Aus dem Hubschrauber lässt sich prima verfolgen, wohin die Demonstranten rennen, dieses taktische Mittel der Polizei unterschätzen offenbar selbst altgediente Autonome. Der Corona-Abstand von 1,50 Meter lässt sich weitaus schwieriger verfolgen.
[Wer den Trubel sucht, musste früher nur zum Myfest fahren. 2020 ist davon nichts zu sehen. Unser Fotovergleich vom 1. Mai in Kreuzberg mit und ohne Corona-Krise zeigt, wie die Pandemie die Straßen verändert hat.]
Polizeipräsidentin Barbara Slowik hatte am späten Abend gesagt: „Die Personen, die sich in Kreuzberg zu einer größeren Demonstration formieren wollten, haben ein klares Statement gegen den Infektionsschutz, gegen den Schutz anderer gesetzt, unverantwortlich gehandelt.“ Am Sonnnabend hieß es im Präsidium, dass sich Straßen voll mit feiernden Menschen nicht einfach "auflösen" lassen. Auch die Gewerkschaft der Polizei wies Vorwürfe zurück, dass die Polizei nicht genügend durchgegriffen habe beim Abstandsgebot: „Aussagen, dass unsere Kräfte Verstöße gegen die Corona-Verordnung bewusst zugelassen haben, sind mehr als anmaßend. Die Polizei hat gestern den ganzen Tag über versucht, den Infektionsschutz bestmöglich zu gewährleisten", sagte GdP-Landeschef Norbert Cioma am Sonnabend. Die linke Szene warf der Polizei vor, weitgehend auf Masken im Einsatz verzichtet zu haben. Tatsächlich hat nur ein kleinerer Teil der Beamten am 1. Mai eine Maske getragen. Dies dürfte intern angeordnet worden sein. Innensenator Geisel hatte, wie berichtet, gesagt, dass jeder Beamte selbst entscheiden könne, ob er eine Maske trägt oder nicht. Wenn Menschenmengen aufgehalten werden müssen oder bei der Identitätsfeststellung von Tatverdächtigen lasse sich kein Abstand einhalten, so der Senator. Die Hundertschaft, die am Abend den Rasen vor dem Bethanien sicherte, trug vollständig einheitliche professionelle Schutzmasken - eine Ausnahme.
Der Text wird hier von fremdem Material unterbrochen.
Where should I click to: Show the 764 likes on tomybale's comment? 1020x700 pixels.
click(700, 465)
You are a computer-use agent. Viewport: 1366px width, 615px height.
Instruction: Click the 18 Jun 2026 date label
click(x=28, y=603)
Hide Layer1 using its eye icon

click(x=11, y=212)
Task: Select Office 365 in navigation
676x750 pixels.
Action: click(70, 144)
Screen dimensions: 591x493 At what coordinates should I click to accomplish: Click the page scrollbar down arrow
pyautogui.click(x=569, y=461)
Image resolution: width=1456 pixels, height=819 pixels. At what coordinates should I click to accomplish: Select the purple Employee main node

Die von der linksextremistischen Szene angekündigte Abschlusskundgebung auf dem Mariannenplatz fiel aus, die Polizei hatte alle Zugänge einfach gesperrt. Und auch die Oberbaumbrücke nach Friedrichshain blockierte die Polizei, um ein Ausweichen in die Rigaer Straße zu verhindern. Durch die gesperrten Straßen
Viele Festnahmen: Die Polizei hatte die Lage im Griff
Und sonst? Sachbeschädigungen gab es kaum, in der Mariannenstraße wurden einige Farbtöpfe auf den Asphalt gekippt. Angekündigt waren „dezentrale Aktionen“ – doch die linksextremistische Szene hielt sich nicht daran. Es wurde eine Art gemeinsames Rennen durch den Kiez organisiert, Abstand halten ist bei dieser Protestform natürlich nicht möglich. Die Aggressivität der Demonstranten war deutlich geringer als in den Vorjahren, es wurden keine schweren Böller gezündet, es blieb bei etwas Feuerwerk.
Dass die Polizei die politische Lage im Griff hatte, zeigt die hohe Zahl von Festnahmen. Bereits am Abend waren es gut 50, selbst kleine Straftaten, zum Beispiel bei einigen Rangeleien in der Skalitzer Straße, wurden konsequent verfolgt und die Verdächtigen aus der Menge geholt.